WHAT YOU HAVE TO DO: Keeping every line intact, repeat the data word for word.
[RECORDS FOR THE EXERCISE Boundary: Start]
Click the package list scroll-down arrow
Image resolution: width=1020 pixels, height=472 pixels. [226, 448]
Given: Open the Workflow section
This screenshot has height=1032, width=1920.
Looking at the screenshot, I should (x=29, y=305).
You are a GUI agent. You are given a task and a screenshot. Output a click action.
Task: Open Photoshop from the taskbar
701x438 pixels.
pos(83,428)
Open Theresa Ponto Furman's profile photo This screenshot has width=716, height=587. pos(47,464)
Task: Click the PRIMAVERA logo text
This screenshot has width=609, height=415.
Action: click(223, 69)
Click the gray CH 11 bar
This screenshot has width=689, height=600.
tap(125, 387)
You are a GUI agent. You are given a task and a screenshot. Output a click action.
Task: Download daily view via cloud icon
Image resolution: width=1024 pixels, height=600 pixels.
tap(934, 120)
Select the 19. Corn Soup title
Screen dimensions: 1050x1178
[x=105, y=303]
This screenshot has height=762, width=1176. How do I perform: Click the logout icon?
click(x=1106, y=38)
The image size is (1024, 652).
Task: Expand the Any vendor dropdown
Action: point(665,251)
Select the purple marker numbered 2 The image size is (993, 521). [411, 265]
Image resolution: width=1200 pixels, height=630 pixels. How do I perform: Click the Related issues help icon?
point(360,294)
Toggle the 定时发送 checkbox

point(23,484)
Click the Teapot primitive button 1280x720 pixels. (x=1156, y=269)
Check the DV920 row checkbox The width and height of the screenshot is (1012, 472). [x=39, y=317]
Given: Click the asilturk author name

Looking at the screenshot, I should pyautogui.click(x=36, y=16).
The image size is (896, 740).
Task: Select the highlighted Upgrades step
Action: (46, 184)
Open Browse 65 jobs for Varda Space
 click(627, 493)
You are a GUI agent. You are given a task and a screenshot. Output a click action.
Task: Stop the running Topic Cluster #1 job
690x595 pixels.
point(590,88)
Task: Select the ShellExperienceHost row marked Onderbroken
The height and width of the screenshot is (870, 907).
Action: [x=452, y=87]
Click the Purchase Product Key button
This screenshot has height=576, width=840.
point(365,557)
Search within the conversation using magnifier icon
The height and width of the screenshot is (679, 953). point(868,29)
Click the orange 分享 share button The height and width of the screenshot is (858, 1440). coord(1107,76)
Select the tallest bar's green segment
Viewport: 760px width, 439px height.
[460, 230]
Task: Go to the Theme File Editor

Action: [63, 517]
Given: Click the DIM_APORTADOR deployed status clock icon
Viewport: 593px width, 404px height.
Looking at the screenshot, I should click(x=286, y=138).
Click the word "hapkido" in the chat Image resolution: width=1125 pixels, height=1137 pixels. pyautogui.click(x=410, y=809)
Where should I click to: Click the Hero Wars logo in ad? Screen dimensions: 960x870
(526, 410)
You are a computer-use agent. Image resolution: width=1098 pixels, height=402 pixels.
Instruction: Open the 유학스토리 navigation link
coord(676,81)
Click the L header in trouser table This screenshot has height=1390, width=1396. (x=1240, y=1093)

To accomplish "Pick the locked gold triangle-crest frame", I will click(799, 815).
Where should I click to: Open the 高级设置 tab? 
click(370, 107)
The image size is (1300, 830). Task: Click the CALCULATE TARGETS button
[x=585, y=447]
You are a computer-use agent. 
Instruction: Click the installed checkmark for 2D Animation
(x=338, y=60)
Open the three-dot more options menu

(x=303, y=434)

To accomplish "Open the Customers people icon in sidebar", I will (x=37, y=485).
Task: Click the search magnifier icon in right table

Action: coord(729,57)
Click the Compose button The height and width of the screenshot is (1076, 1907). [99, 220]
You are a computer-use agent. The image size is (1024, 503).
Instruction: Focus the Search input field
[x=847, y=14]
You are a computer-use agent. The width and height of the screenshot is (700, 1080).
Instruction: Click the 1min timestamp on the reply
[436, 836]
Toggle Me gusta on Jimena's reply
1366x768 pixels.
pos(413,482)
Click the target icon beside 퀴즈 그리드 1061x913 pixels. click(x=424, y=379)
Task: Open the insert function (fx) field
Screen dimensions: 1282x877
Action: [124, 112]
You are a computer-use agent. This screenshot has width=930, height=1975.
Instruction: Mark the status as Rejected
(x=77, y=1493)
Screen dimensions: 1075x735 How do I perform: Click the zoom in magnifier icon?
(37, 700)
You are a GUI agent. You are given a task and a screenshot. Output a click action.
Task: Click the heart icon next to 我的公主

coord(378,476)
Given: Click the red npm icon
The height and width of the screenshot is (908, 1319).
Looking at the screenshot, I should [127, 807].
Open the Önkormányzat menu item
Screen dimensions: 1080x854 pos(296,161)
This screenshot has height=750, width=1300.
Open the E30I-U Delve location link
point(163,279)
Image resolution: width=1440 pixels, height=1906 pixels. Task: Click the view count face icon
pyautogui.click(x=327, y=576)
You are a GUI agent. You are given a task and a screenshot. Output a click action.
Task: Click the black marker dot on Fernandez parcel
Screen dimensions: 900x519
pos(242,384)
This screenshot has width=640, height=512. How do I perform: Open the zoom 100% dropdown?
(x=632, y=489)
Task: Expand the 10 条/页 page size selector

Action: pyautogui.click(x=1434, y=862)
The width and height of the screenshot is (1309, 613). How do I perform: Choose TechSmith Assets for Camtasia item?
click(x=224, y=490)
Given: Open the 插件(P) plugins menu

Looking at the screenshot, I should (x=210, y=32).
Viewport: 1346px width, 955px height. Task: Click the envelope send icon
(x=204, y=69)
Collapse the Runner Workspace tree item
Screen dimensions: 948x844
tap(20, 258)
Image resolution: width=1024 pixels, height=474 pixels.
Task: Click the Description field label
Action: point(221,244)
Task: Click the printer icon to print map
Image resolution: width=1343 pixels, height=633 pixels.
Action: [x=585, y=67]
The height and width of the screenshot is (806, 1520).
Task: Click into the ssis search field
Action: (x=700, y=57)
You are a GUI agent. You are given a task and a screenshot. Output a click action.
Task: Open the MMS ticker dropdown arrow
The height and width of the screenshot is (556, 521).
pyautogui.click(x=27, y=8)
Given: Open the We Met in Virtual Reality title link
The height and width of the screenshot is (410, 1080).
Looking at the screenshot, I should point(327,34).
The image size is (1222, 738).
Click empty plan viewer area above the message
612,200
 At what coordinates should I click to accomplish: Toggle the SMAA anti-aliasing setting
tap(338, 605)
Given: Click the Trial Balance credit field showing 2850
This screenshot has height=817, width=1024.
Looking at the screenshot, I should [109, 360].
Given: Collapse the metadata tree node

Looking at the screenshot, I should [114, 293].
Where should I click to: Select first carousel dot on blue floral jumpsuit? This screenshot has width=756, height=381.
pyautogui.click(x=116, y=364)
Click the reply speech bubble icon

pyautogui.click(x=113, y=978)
[RECORDS FOR THE EXERCISE Boundary: End]
OUTPUT BELOW:
Click the package list scroll-down arrow
Image resolution: width=1020 pixels, height=472 pixels. [226, 448]
Given: Open the Workflow section
This screenshot has height=1032, width=1920.
Looking at the screenshot, I should (x=29, y=305).
You are a GUI agent. You are given a task and a screenshot. Output a click action.
Task: Open Photoshop from the taskbar
701x438 pixels.
pos(83,428)
Open Theresa Ponto Furman's profile photo This screenshot has width=716, height=587. pos(47,464)
Task: Click the PRIMAVERA logo text
This screenshot has width=609, height=415.
Action: click(223, 69)
Click the gray CH 11 bar
This screenshot has width=689, height=600.
tap(125, 387)
You are a GUI agent. You are given a task and a screenshot. Output a click action.
Task: Download daily view via cloud icon
Image resolution: width=1024 pixels, height=600 pixels.
tap(934, 120)
Select the 19. Corn Soup title
Screen dimensions: 1050x1178
[x=105, y=303]
This screenshot has height=762, width=1176. How do I perform: Click the logout icon?
click(x=1106, y=38)
The image size is (1024, 652).
Task: Expand the Any vendor dropdown
Action: point(665,251)
Select the purple marker numbered 2 The image size is (993, 521). [411, 265]
Image resolution: width=1200 pixels, height=630 pixels. How do I perform: Click the Related issues help icon?
point(360,294)
Toggle the 定时发送 checkbox

point(23,484)
Click the Teapot primitive button 1280x720 pixels. (x=1156, y=269)
Check the DV920 row checkbox The width and height of the screenshot is (1012, 472). [x=39, y=317]
Given: Click the asilturk author name

Looking at the screenshot, I should pyautogui.click(x=36, y=16).
The image size is (896, 740).
Task: Select the highlighted Upgrades step
Action: (46, 184)
Open Browse 65 jobs for Varda Space
 click(627, 493)
You are a GUI agent. You are given a task and a screenshot. Output a click action.
Task: Stop the running Topic Cluster #1 job
690x595 pixels.
point(590,88)
Task: Select the ShellExperienceHost row marked Onderbroken
The height and width of the screenshot is (870, 907).
Action: [x=452, y=87]
Click the Purchase Product Key button
This screenshot has height=576, width=840.
point(365,557)
Search within the conversation using magnifier icon
The height and width of the screenshot is (679, 953). point(868,29)
Click the orange 分享 share button The height and width of the screenshot is (858, 1440). coord(1107,76)
Select the tallest bar's green segment
Viewport: 760px width, 439px height.
[460, 230]
Task: Go to the Theme File Editor

Action: [63, 517]
Given: Click the DIM_APORTADOR deployed status clock icon
Viewport: 593px width, 404px height.
Looking at the screenshot, I should click(x=286, y=138).
Click the word "hapkido" in the chat Image resolution: width=1125 pixels, height=1137 pixels. pyautogui.click(x=410, y=809)
Where should I click to: Click the Hero Wars logo in ad? Screen dimensions: 960x870
(526, 410)
You are a computer-use agent. Image resolution: width=1098 pixels, height=402 pixels.
Instruction: Open the 유학스토리 navigation link
coord(676,81)
Click the L header in trouser table This screenshot has height=1390, width=1396. (x=1240, y=1093)

To accomplish "Pick the locked gold triangle-crest frame", I will click(799, 815).
Where should I click to: Open the 高级设置 tab? 
click(370, 107)
The image size is (1300, 830). Task: Click the CALCULATE TARGETS button
[x=585, y=447]
You are a computer-use agent. 
Instruction: Click the installed checkmark for 2D Animation
(x=338, y=60)
Open the three-dot more options menu

(x=303, y=434)

To accomplish "Open the Customers people icon in sidebar", I will (x=37, y=485).
Task: Click the search magnifier icon in right table

Action: coord(729,57)
Click the Compose button The height and width of the screenshot is (1076, 1907). [99, 220]
You are a computer-use agent. The image size is (1024, 503).
Instruction: Focus the Search input field
[x=847, y=14]
You are a computer-use agent. The width and height of the screenshot is (700, 1080).
Instruction: Click the 1min timestamp on the reply
[436, 836]
Toggle Me gusta on Jimena's reply
1366x768 pixels.
pos(413,482)
Click the target icon beside 퀴즈 그리드 1061x913 pixels. click(x=424, y=379)
Task: Open the insert function (fx) field
Screen dimensions: 1282x877
Action: [124, 112]
You are a computer-use agent. This screenshot has width=930, height=1975.
Instruction: Mark the status as Rejected
(x=77, y=1493)
Screen dimensions: 1075x735 How do I perform: Click the zoom in magnifier icon?
(37, 700)
You are a GUI agent. You are given a task and a screenshot. Output a click action.
Task: Click the heart icon next to 我的公主

coord(378,476)
Given: Click the red npm icon
The height and width of the screenshot is (908, 1319).
Looking at the screenshot, I should [127, 807].
Open the Önkormányzat menu item
Screen dimensions: 1080x854 pos(296,161)
This screenshot has height=750, width=1300.
Open the E30I-U Delve location link
point(163,279)
Image resolution: width=1440 pixels, height=1906 pixels. Task: Click the view count face icon
pyautogui.click(x=327, y=576)
You are a GUI agent. You are given a task and a screenshot. Output a click action.
Task: Click the black marker dot on Fernandez parcel
Screen dimensions: 900x519
pos(242,384)
This screenshot has width=640, height=512. How do I perform: Open the zoom 100% dropdown?
(x=632, y=489)
Task: Expand the 10 条/页 page size selector

Action: pyautogui.click(x=1434, y=862)
The width and height of the screenshot is (1309, 613). How do I perform: Choose TechSmith Assets for Camtasia item?
click(x=224, y=490)
Given: Open the 插件(P) plugins menu

Looking at the screenshot, I should (x=210, y=32).
Viewport: 1346px width, 955px height. Task: Click the envelope send icon
(x=204, y=69)
Collapse the Runner Workspace tree item
Screen dimensions: 948x844
tap(20, 258)
Image resolution: width=1024 pixels, height=474 pixels.
Task: Click the Description field label
Action: point(221,244)
Task: Click the printer icon to print map
Image resolution: width=1343 pixels, height=633 pixels.
Action: [x=585, y=67]
The height and width of the screenshot is (806, 1520).
Task: Click into the ssis search field
Action: (x=700, y=57)
You are a GUI agent. You are given a task and a screenshot. Output a click action.
Task: Open the MMS ticker dropdown arrow
The height and width of the screenshot is (556, 521).
pyautogui.click(x=27, y=8)
Given: Open the We Met in Virtual Reality title link
The height and width of the screenshot is (410, 1080).
Looking at the screenshot, I should point(327,34).
The image size is (1222, 738).
Click empty plan viewer area above the message
612,200
 At what coordinates should I click to accomplish: Toggle the SMAA anti-aliasing setting
tap(338, 605)
Given: Click the Trial Balance credit field showing 2850
This screenshot has height=817, width=1024.
Looking at the screenshot, I should [109, 360].
Given: Collapse the metadata tree node

Looking at the screenshot, I should [114, 293].
Where should I click to: Select first carousel dot on blue floral jumpsuit? This screenshot has width=756, height=381.
pyautogui.click(x=116, y=364)
Click the reply speech bubble icon

pyautogui.click(x=113, y=978)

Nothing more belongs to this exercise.